= EXERCISE TASKS =
(a) In the SRK3 localization extract, condense the paragraph that begins "Since the majority of SRK3" into a short bulleted list that keeps its main facts.
(b) Copy a passage of the SRK3 localization extract word for word, beginning at the words "Such a localization" and stopping after the words "2005; Geldner et al., 2007).".

Such a localization pattern is unique among the known PRKs, all of which seem to be predominantly localized at the PM (Jinn et al., 2000; Robatzek et al., 2006; Hematy et al., 2007), even if actively internalized (Gifford et al., 2005; Geldner et al., 2007).

SRK3 Localizes to Sorting Endosomes

Since the majority of SRK3 is localized in intracellular compartments, and not at the PM, we attempted to identify the nature of these compartments by colocalization studies with known markers for endomembrane compartments. First, colocalization was tested between SRK3 and the endosome marker VPS29. VPS29 is a key member of the plant retromer complex involved in the trafficking of certain proteins between the sorting endosome and the PM (Jaillais et al., 2007). Partial colocalization was observed in the cytosolic compartments as seen in Figures 2A to 2C. This result might be significant; VPS29 participates in the retromer together with SORTING NEXIN1, a protein previously isolated as a SRK3 interactor (Vanoosthuyse et al., 2003). The amorphous regions positive for SRK3 but not labeled by the anti-VPS29 antibody could correspond to ER, since considerable amounts of SRK3 are located there, as suggested by the electron microscopy immunolocalization. To verify the observed endosomal localization of SRK3, we used a second marker, the SYP21 protein, a membrane-anchored syntaxin localized in the prevacuolar compartment of root cells (da Silva Conceicao et al., 1997). This compartment was recently identified as the plant sorting endosome (Jaillais et al., 2008); therefore, SYP21 was selected for an independent confirmation of SRK3's endosomal localization. The immunodetection signals for the two proteins showed good colocalization (Figures 2D to 2F). Another member of the syntaxin family, SYP61, was also used as a marker of the trans-Golgi network, but only isolated colocalizing signals could be detected (Figures 2G to 2I). The event of cross- or self-pollination did not change the localization of SRK3 and its colocalization with the investigated markers (see Supplemental Figure 2 online), similar to what was demonstrated for the brassinosteroid receptor BRI1 (Geldner et al., 2007). These results indicate that cytoplasmic SRK3 is likely to accumulate in sorting endosomes, revealing that this compartment is a major step in receptor intracellular trafficking.

= EXTRACTED ENTRIES =
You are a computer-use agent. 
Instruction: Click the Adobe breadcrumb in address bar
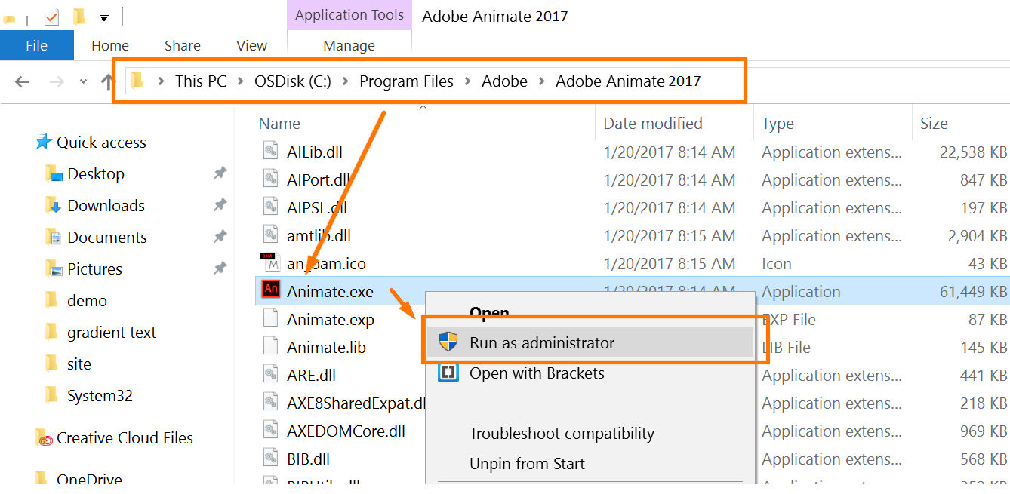click(504, 81)

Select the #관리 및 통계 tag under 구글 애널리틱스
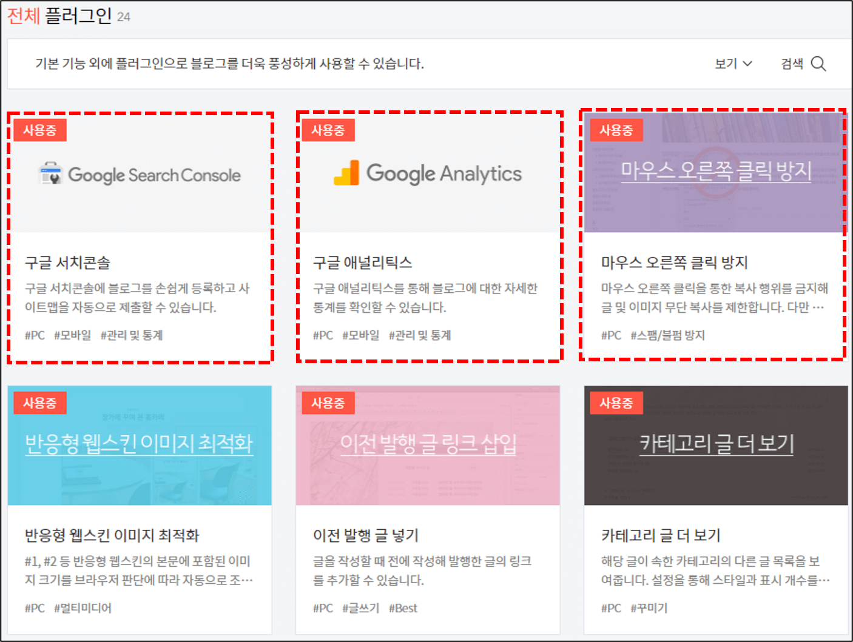coord(421,335)
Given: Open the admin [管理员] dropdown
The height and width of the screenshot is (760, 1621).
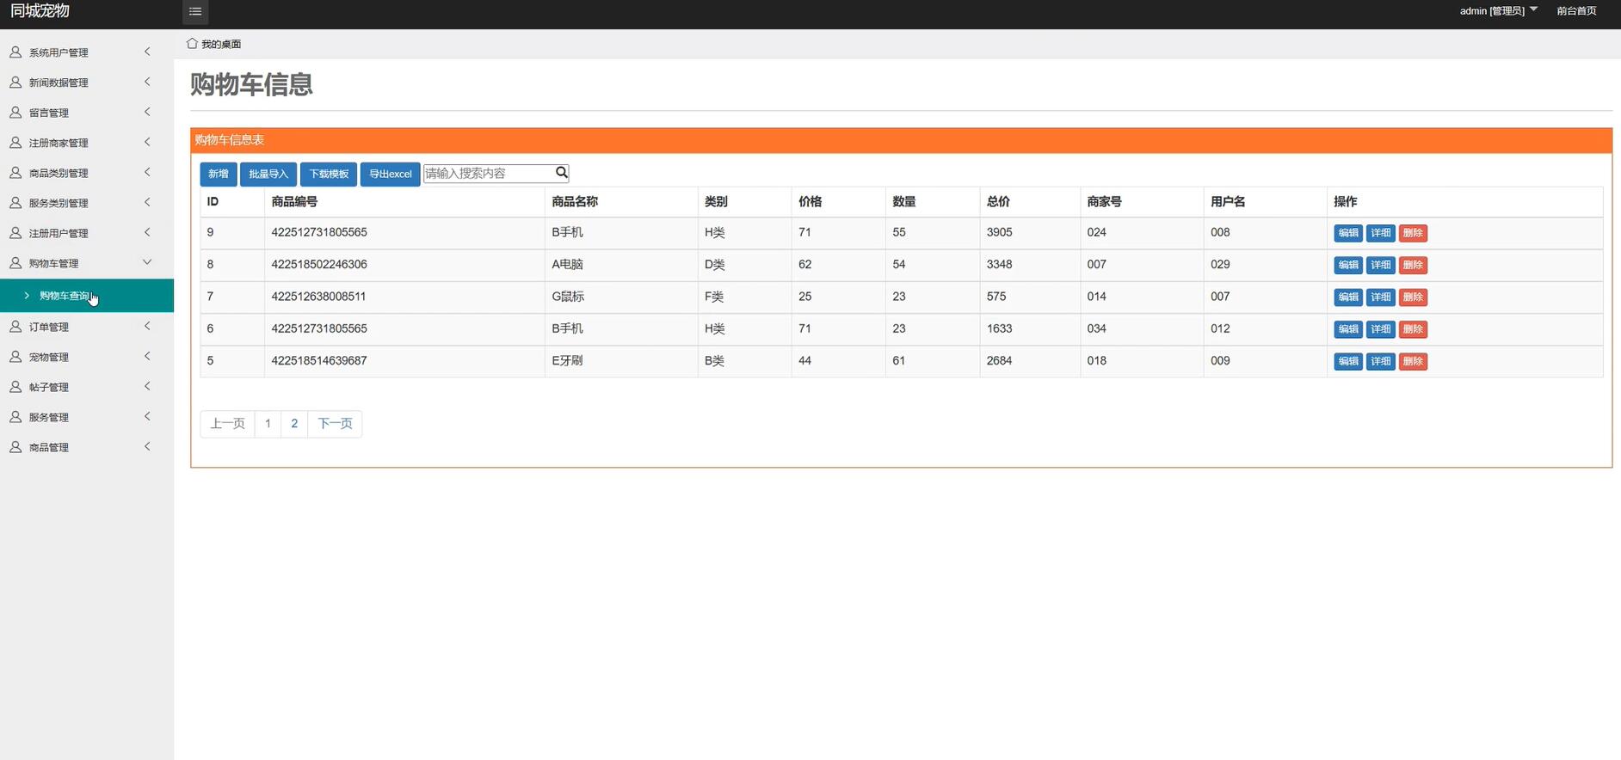Looking at the screenshot, I should click(x=1498, y=11).
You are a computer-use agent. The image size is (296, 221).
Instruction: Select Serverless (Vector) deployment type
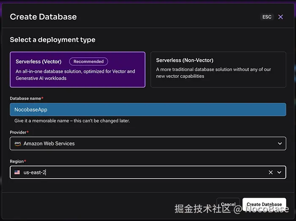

= RESULTS OF THE EXERCISE =
(a)
- Most SRK3 is in intracellular compartments rather than at the PM, so its colocalization with known endomembrane markers was tested.
- SRK3 partially colocalized in cytosolic compartments with VPS29 (Figures 2A to 2C). VPS29 is a plant retromer member that moves certain proteins between the sorting endosome and the PM.
- This may be significant because VPS29 acts in the retromer with SORTING NEXIN1, a protein previously isolated as an SRK3 interactor.
- SRK3-positive regions without VPS29 labeling could be ER, where electron microscopy immunolocalization suggests considerable SRK3 is located.
- SRK3 showed good colocalization with SYP21 (Figures 2D to 2F). SYP21 is a syntaxin in the prevacuolar compartment of root cells, which was recently identified as the plant sorting endosome.
- SRK3 showed only isolated colocalizing signals with SYP61, a trans-Golgi network marker (Figures 2G to 2I).
- Cross- or self-pollination did not change SRK3's localization or its colocalization with these markers, as was also shown for BRI1.
- Conclusion: cytoplasmic SRK3 likely accumulates in sorting endosomes, a major step in receptor intracellular trafficking.

(b)
Such a localization pattern is unique among the known PRKs, all of which seem to be predominantly localized at the PM (Jinn et al., 2000; Robatzek et al., 2006; Hematy et al., 2007), even if actively internalized (Gifford et al., 2005; Geldner et al., 2007).